Bookhouse is playing a release show for their album, Ghostwood, tonight at the Ritz Theater up in Northeast. Brute Heart is playing an opening set. Laura and Dave from Hymie’s will be there spinning wild jazz records, including some of those heard here today. Twin Peaks super fan and album producer Jamey Erickson will host a costume contest, so dress as you’re favorite Twin Peaks character if you’re planning to go. Doors at 7pm, $10, 21+.

When I was a kid our mother drove us around town in a blue Chevrolet Malibu which would later be our first car. Before it was ours the radio was always dialed to WLTE (because that’s how you tuned a radio in those days, you actually dialed it). They’re the “Lite FM” station that went off the air in December 2011 to become some kind of bullshit pop country. If you grew up in the Twin Cities around the same time there’s a good chance you rode around in the back of a similar car hearing the same blend of mellow country and soft rock on the way to the Red Owl (hey, maybe we passed each other on one of those errands!).

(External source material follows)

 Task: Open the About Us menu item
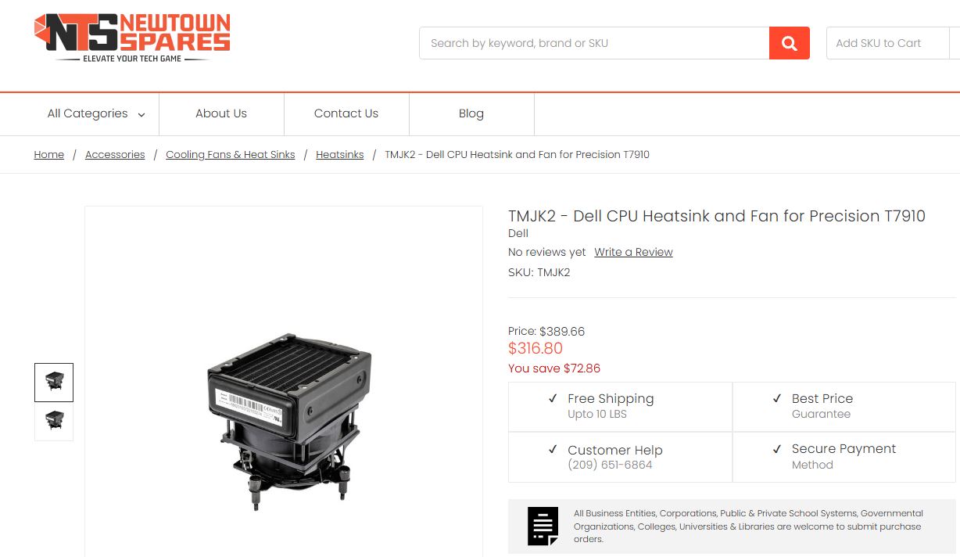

And those good folks at WLTE (who were pretty callously dismissed by the fuckers from the CBS Corporation, if you ask me) shaped a lot of my musical interests by the time I started bringing home record players from the Goodwill in our neighborhood. Take away that radio station (and while we’re at it KLXK) that neighborhood thrift store and my mother’s patience with my penchants for bringing home albums and these words wouldn’t be here today. Hard to say where Hymie’s Records would be, but I know I’d have a real job somewhere and you’d probably be reading some stupid shit from the people at BUZN 102.

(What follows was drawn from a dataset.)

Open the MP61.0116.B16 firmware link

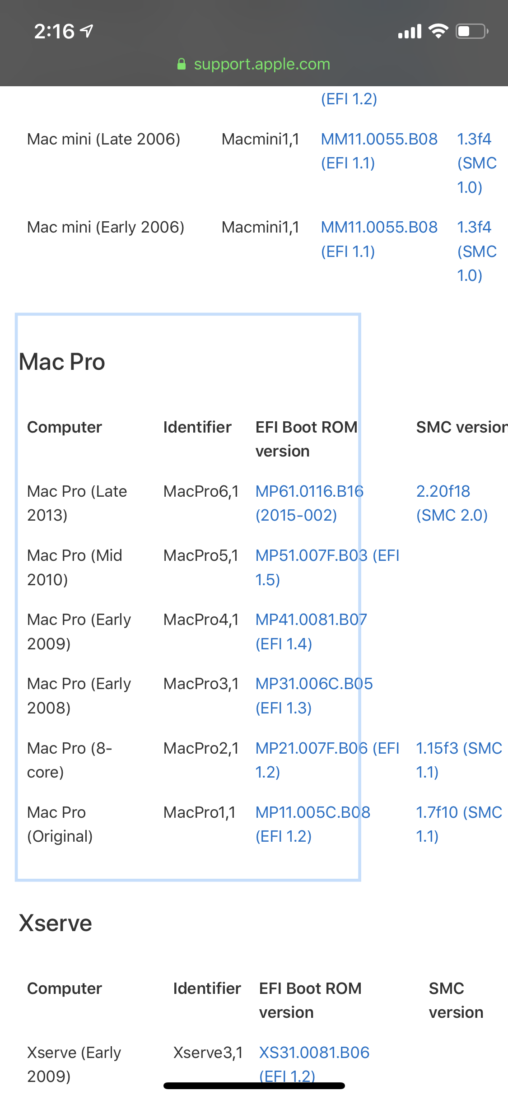[x=309, y=492]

I never outgrew the 70s pop I grew up hearing on my mother’s radio, and I’m finding myself not alone in recent years. Whether its fun cover bands (think E.L.nO.) or soft rock retro bands like Gayngs and Night Moves, we’ve seen a lot of stuff here at Hymie’s that suggests a revival. We’re also selling a few more Brewer & Shipley records than we had before.

Enter Light Lunch, the first release by Heavy Deeds, a collaborative side-project band that insists it’s not a side-project band. Their five song EP is out now on vinyl (and as a download on the bandcamp page here). Recorded and released by Neil Weir’s Old Blackberry Way, it handily blends the reverb-rich, slightly psych-y shoegaze aesthetic we’ve come to expect from the veteran studio/new label with the rich nostalgia I’ve just shared. Give it a listen: Light Lunch is as rejuvenating as a sunny afternoon in your garden.

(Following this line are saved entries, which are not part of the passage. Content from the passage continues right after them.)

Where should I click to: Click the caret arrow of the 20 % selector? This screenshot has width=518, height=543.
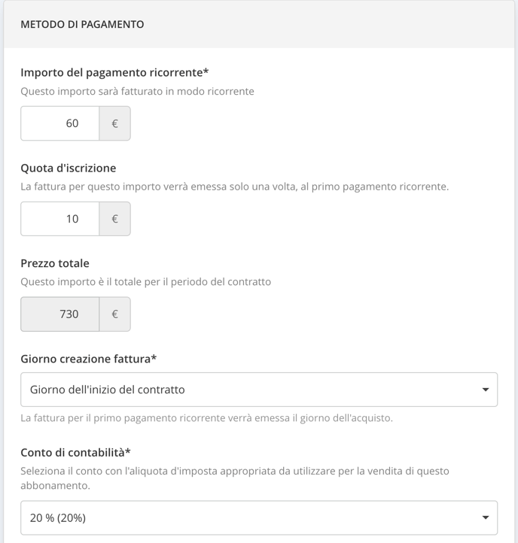486,517
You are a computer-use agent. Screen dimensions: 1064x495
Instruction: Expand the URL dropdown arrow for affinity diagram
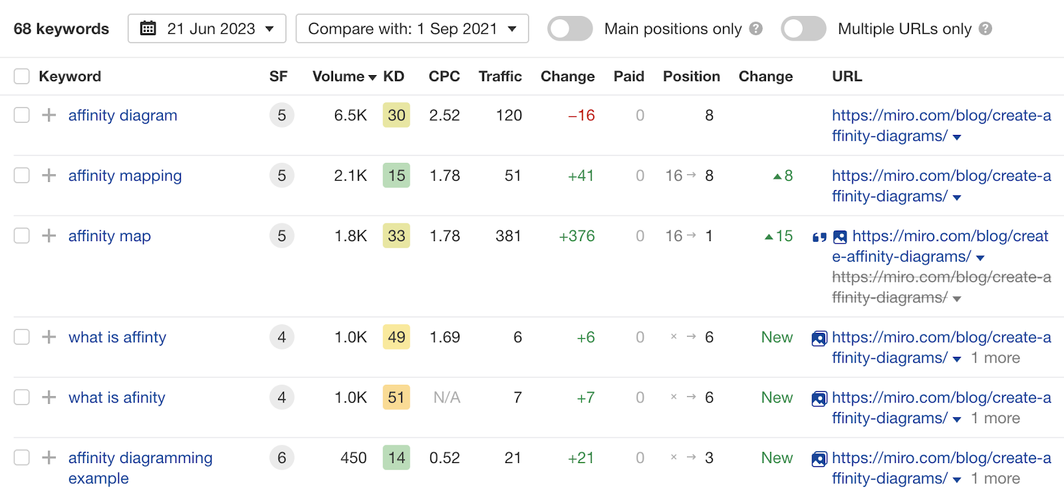pos(957,138)
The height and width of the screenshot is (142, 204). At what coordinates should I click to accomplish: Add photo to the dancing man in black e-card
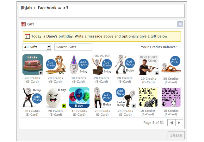tap(37, 98)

The title is apt – at twenty-four minutes Light Lunch is likely to leave some at the table unsatisfied, even if the small portion served delivers. We were disappointed with the disc’s brevity but enchanted by what it accomplishes in so short a span. Ironic, we suppose, considering how long in making this tiny treat has been.

The nice folks that make up this band you may just be hearing of for the first time hardly come from nowhere. Collectively they’ve contributed to Polica, Pony Trash, Robust Worlds, Vampire Hands, Web of Sunsets and a smattering of other local mainstays and favorites. Each has brought the insight of experience and confidence of accomplishment to this hardly-new but just released recording. You can hear nearly all of this in the first track, where a slow-building confessional along the lines of Chris Rose’s Robust Worlds takes on an ensemble cast. Drummer Alex Rose holds this expansion together with the confidence of a straight-up pro (a pattern that repeats itself throughout Light Lunch) and as the song grows the group joins together in the most satisfying harmony vocal performance we’ve heard on a new local release in a while. In solo appearances throughout Sara Bischoff’s performance as a singer is distinctive and moving.

And it gets better from there.

If you can’t hear these folks easing into “One Toke Over the Line” after hearing the title track you’re too cynical to enjoy the record anyway. Maybe playing the third track, “Islands,” will help to cure you. It’s a ear-catching blend of sounds from several eras – A refreshing reminder of Seals & Croft’s “Sudan Village” as much as of mid-90s pop along the lines of Lambchop or the Silver Jews or the shoegazing records familiar to Old Blackberry Way’s walls. It’s that first feeling that sticks with you, though, and that’s a courageous choice for a band these days. After all, seventies soft rock is hardly on the vanguard.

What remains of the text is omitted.